La invasión violenta de miles de simpatizantes de la ultraderecha a las sedes de los tres poderes en Brasilia, justo cuando se cumplía una semana del tercer gobierno de Luiz Inácio Lula da Silva, tomó llamativamente desprevenidas a las fuerzas de seguridad, en especial a la Policía Militar local y al Ejército. En efecto, el desalojo de los campamentos montados frente a varios importantes cuarteles, en especial el de la capital del país, en reclamo de un golpe militar era considerado una prioridad incluso antes de la asunción del líder de la izquierda. Los días pasaron, la tarea no se cumplió y ese nucleamiento militante se convirtió en el germen de un desafío gigante contra la democracia. El jefe de Estado decretó la intervención del Distrito Federal y puso la lupa con severidad sobre los efectivos que, por alguna razón, no previnieron el desastre.
Es una obviedad inevitable señalar que lo ocurrido remite a la toma del Capitolio de Washington por parte de hordas adictas a Donald Trump el 6 de enero de 2021. El guion de los hechos que sacuden a Brasil, en efecto, fue escrito en esa ocasión por el expresidente republicano, aunque algunas diferencias –sobre todo de contexto– iluminan las intenciones de los violentos de hoy.

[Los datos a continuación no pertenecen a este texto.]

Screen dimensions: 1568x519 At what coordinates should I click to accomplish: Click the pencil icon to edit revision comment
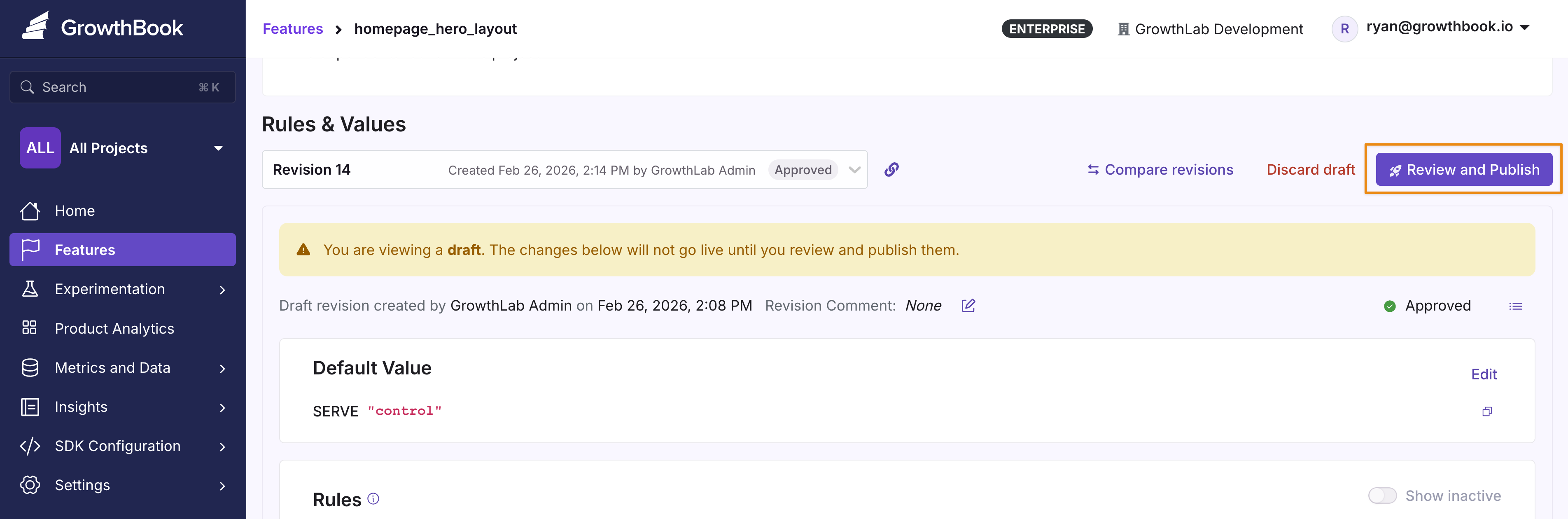tap(968, 306)
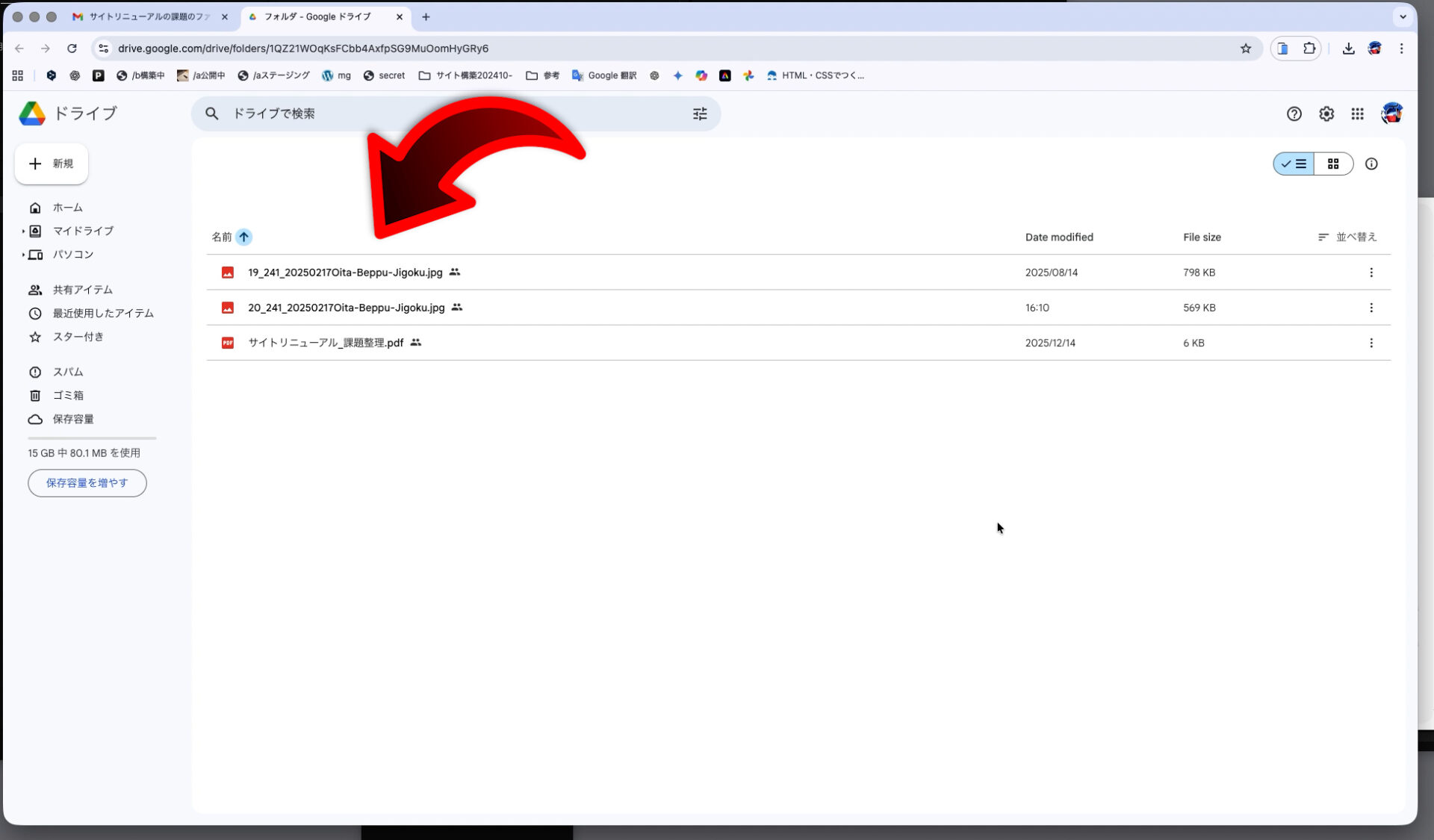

El argumento de las dos situaciones es calcado: las derrotas de Trump y de Jair Bolsonaro fueron –se dice– producto de fraudes electorales montados por los respectivos establishments judiciales, mediáticos y políticos en beneficio de “la izquierda” o hasta “el comunismo” encarnados, por Joe Biden y Lula da Silva. Sin embargo, mientras que en el caso de Estados Unidos lo que la multitud reclamaba era que el Congreso no certificara el resultado de los comicios, lo que aconteció en Brasil fue un episodio más en la búsqueda crear un estado social de conmoción que “obligue” a las Fuerzas Armadas a intervenir con un golpe como el de 1964 y que, incluso, devuelva a Lula da Silva a la cárcel.